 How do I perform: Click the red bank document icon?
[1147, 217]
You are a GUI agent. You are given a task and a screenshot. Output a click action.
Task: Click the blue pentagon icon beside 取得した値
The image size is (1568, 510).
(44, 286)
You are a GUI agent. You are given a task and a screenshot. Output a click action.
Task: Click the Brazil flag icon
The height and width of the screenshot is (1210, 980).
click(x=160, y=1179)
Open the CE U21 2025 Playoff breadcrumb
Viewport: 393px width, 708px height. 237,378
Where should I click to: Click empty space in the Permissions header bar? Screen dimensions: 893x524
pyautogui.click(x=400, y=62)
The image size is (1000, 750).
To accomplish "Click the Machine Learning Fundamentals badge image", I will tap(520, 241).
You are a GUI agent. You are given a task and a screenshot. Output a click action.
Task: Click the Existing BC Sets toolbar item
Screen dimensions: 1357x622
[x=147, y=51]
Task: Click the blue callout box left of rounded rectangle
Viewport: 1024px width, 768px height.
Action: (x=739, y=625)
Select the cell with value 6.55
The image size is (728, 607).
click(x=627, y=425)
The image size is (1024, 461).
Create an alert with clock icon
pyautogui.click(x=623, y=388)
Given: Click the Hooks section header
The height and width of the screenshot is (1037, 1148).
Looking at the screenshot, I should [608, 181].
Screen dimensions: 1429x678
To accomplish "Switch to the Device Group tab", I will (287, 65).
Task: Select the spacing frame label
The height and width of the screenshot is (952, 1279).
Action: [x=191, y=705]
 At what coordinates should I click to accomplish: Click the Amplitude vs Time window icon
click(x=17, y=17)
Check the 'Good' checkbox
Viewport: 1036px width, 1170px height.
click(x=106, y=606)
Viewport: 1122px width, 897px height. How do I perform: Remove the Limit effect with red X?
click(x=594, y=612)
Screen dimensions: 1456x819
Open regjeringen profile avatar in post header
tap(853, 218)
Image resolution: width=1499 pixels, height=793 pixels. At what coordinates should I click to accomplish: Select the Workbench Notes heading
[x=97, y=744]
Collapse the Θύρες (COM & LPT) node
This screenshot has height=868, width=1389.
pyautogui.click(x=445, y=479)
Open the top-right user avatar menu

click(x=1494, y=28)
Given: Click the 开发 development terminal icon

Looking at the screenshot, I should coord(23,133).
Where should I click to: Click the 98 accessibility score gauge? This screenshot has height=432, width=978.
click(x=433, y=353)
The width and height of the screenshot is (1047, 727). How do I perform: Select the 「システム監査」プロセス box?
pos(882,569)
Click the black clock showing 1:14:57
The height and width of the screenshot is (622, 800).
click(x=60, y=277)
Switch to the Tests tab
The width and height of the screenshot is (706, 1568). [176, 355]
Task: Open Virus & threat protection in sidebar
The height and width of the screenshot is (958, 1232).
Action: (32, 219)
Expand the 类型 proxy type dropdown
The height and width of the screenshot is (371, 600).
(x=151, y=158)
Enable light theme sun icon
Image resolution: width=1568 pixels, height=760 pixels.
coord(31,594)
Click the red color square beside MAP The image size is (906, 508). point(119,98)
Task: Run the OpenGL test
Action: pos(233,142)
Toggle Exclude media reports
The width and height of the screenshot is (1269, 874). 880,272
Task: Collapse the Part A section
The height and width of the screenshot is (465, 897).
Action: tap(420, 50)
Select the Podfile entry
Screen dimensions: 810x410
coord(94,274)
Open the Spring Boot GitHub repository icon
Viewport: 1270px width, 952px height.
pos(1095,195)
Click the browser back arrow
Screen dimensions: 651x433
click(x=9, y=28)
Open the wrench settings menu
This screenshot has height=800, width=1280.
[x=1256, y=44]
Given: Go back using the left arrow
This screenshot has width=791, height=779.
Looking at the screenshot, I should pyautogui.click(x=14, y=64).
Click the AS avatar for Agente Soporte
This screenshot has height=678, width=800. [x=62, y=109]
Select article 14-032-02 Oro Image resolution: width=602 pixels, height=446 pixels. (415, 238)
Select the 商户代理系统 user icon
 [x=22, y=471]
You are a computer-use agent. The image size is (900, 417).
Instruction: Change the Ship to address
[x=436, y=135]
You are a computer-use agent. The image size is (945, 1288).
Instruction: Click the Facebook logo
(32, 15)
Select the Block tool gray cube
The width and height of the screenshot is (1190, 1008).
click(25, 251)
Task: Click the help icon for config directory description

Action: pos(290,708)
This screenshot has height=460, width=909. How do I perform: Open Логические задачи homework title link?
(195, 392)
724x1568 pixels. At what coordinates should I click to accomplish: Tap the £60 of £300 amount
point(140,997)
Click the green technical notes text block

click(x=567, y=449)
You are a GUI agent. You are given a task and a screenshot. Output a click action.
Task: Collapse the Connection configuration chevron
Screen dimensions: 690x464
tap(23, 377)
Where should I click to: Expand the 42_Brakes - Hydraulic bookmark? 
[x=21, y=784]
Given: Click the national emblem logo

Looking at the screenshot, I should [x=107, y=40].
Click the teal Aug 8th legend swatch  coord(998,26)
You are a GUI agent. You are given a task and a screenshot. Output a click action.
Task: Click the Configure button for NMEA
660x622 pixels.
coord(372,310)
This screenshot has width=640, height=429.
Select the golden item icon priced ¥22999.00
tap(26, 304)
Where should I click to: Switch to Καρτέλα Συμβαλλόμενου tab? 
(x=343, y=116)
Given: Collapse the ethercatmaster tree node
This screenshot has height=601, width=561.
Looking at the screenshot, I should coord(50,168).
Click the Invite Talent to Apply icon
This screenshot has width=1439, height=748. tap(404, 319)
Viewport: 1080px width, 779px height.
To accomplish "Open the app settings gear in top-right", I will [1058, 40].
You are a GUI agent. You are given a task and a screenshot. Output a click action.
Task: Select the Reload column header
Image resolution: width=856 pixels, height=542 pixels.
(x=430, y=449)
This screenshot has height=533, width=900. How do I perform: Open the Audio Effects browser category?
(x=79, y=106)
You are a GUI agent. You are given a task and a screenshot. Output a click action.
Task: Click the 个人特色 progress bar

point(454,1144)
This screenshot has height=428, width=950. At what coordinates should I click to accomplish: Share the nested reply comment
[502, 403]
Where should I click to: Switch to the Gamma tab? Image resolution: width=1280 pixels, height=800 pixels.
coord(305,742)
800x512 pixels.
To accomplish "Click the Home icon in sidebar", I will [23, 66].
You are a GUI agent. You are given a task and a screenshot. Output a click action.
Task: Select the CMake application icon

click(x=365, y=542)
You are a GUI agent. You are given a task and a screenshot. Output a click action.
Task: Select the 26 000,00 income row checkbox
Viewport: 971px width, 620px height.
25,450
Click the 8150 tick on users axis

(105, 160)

+--

** YOUR INSTRUCTIONS **
Reproduce each line of the data without any change.

** THE ANSWER **
 How do I perform: Click the red bank document icon?
[1147, 217]
You are a GUI agent. You are given a task and a screenshot. Output a click action.
Task: Click the blue pentagon icon beside 取得した値
The image size is (1568, 510).
(44, 286)
You are a GUI agent. You are given a task and a screenshot. Output a click action.
Task: Click the Brazil flag icon
The height and width of the screenshot is (1210, 980).
click(x=160, y=1179)
Open the CE U21 2025 Playoff breadcrumb
Viewport: 393px width, 708px height. 237,378
Where should I click to: Click empty space in the Permissions header bar? Screen dimensions: 893x524
pyautogui.click(x=400, y=62)
The image size is (1000, 750).
To accomplish "Click the Machine Learning Fundamentals badge image", I will tap(520, 241).
You are a GUI agent. You are given a task and a screenshot. Output a click action.
Task: Click the Existing BC Sets toolbar item
Screen dimensions: 1357x622
[x=147, y=51]
Task: Click the blue callout box left of rounded rectangle
Viewport: 1024px width, 768px height.
Action: (x=739, y=625)
Select the cell with value 6.55
The image size is (728, 607).
click(x=627, y=425)
The image size is (1024, 461).
Create an alert with clock icon
pyautogui.click(x=623, y=388)
Given: Click the Hooks section header
The height and width of the screenshot is (1037, 1148).
Looking at the screenshot, I should [608, 181].
Screen dimensions: 1429x678
To accomplish "Switch to the Device Group tab", I will (287, 65).
Task: Select the spacing frame label
The height and width of the screenshot is (952, 1279).
Action: [x=191, y=705]
 At what coordinates should I click to accomplish: Click the Amplitude vs Time window icon
click(x=17, y=17)
Check the 'Good' checkbox
Viewport: 1036px width, 1170px height.
click(x=106, y=606)
Viewport: 1122px width, 897px height. How do I perform: Remove the Limit effect with red X?
click(x=594, y=612)
Screen dimensions: 1456x819
Open regjeringen profile avatar in post header
tap(853, 218)
Image resolution: width=1499 pixels, height=793 pixels. At what coordinates should I click to accomplish: Select the Workbench Notes heading
[x=97, y=744]
Collapse the Θύρες (COM & LPT) node
This screenshot has height=868, width=1389.
pyautogui.click(x=445, y=479)
Open the top-right user avatar menu

click(x=1494, y=28)
Given: Click the 开发 development terminal icon

Looking at the screenshot, I should coord(23,133).
Where should I click to: Click the 98 accessibility score gauge? This screenshot has height=432, width=978.
click(x=433, y=353)
The width and height of the screenshot is (1047, 727). How do I perform: Select the 「システム監査」プロセス box?
pos(882,569)
Click the black clock showing 1:14:57
The height and width of the screenshot is (622, 800).
click(x=60, y=277)
Switch to the Tests tab
The width and height of the screenshot is (706, 1568). [176, 355]
Task: Open Virus & threat protection in sidebar
The height and width of the screenshot is (958, 1232).
Action: (32, 219)
Expand the 类型 proxy type dropdown
The height and width of the screenshot is (371, 600).
(x=151, y=158)
Enable light theme sun icon
Image resolution: width=1568 pixels, height=760 pixels.
coord(31,594)
Click the red color square beside MAP The image size is (906, 508). point(119,98)
Task: Run the OpenGL test
Action: pos(233,142)
Toggle Exclude media reports
The width and height of the screenshot is (1269, 874). 880,272
Task: Collapse the Part A section
The height and width of the screenshot is (465, 897).
Action: tap(420, 50)
Select the Podfile entry
Screen dimensions: 810x410
coord(94,274)
Open the Spring Boot GitHub repository icon
Viewport: 1270px width, 952px height.
pos(1095,195)
Click the browser back arrow
Screen dimensions: 651x433
click(x=9, y=28)
Open the wrench settings menu
This screenshot has height=800, width=1280.
[x=1256, y=44]
Given: Go back using the left arrow
This screenshot has width=791, height=779.
Looking at the screenshot, I should pyautogui.click(x=14, y=64).
Click the AS avatar for Agente Soporte
This screenshot has height=678, width=800. [x=62, y=109]
Select article 14-032-02 Oro Image resolution: width=602 pixels, height=446 pixels. (415, 238)
Select the 商户代理系统 user icon
 [x=22, y=471]
You are a computer-use agent. The image size is (900, 417).
Instruction: Change the Ship to address
[x=436, y=135]
You are a computer-use agent. The image size is (945, 1288).
Instruction: Click the Facebook logo
(32, 15)
Select the Block tool gray cube
The width and height of the screenshot is (1190, 1008).
click(25, 251)
Task: Click the help icon for config directory description

Action: pos(290,708)
This screenshot has height=460, width=909. How do I perform: Open Логические задачи homework title link?
(195, 392)
724x1568 pixels. At what coordinates should I click to accomplish: Tap the £60 of £300 amount
point(140,997)
Click the green technical notes text block

click(x=567, y=449)
You are a GUI agent. You are given a task and a screenshot. Output a click action.
Task: Collapse the Connection configuration chevron
Screen dimensions: 690x464
tap(23, 377)
Where should I click to: Expand the 42_Brakes - Hydraulic bookmark? 
[x=21, y=784]
Given: Click the national emblem logo

Looking at the screenshot, I should [x=107, y=40].
Click the teal Aug 8th legend swatch  coord(998,26)
You are a GUI agent. You are given a task and a screenshot. Output a click action.
Task: Click the Configure button for NMEA
660x622 pixels.
coord(372,310)
This screenshot has width=640, height=429.
Select the golden item icon priced ¥22999.00
tap(26, 304)
Where should I click to: Switch to Καρτέλα Συμβαλλόμενου tab? 
(x=343, y=116)
Given: Collapse the ethercatmaster tree node
This screenshot has height=601, width=561.
Looking at the screenshot, I should coord(50,168).
Click the Invite Talent to Apply icon
This screenshot has width=1439, height=748. tap(404, 319)
Viewport: 1080px width, 779px height.
To accomplish "Open the app settings gear in top-right", I will [1058, 40].
You are a GUI agent. You are given a task and a screenshot. Output a click action.
Task: Select the Reload column header
Image resolution: width=856 pixels, height=542 pixels.
(x=430, y=449)
This screenshot has height=533, width=900. How do I perform: Open the Audio Effects browser category?
(x=79, y=106)
You are a GUI agent. You are given a task and a screenshot. Output a click action.
Task: Click the 个人特色 progress bar

point(454,1144)
This screenshot has height=428, width=950. At what coordinates should I click to accomplish: Share the nested reply comment
[502, 403]
Where should I click to: Switch to the Gamma tab? Image resolution: width=1280 pixels, height=800 pixels.
coord(305,742)
800x512 pixels.
To accomplish "Click the Home icon in sidebar", I will [23, 66].
You are a GUI agent. You are given a task and a screenshot. Output a click action.
Task: Select the CMake application icon

click(x=365, y=542)
You are a GUI agent. You are given a task and a screenshot. Output a click action.
Task: Select the 26 000,00 income row checkbox
Viewport: 971px width, 620px height.
25,450
Click the 8150 tick on users axis

(105, 160)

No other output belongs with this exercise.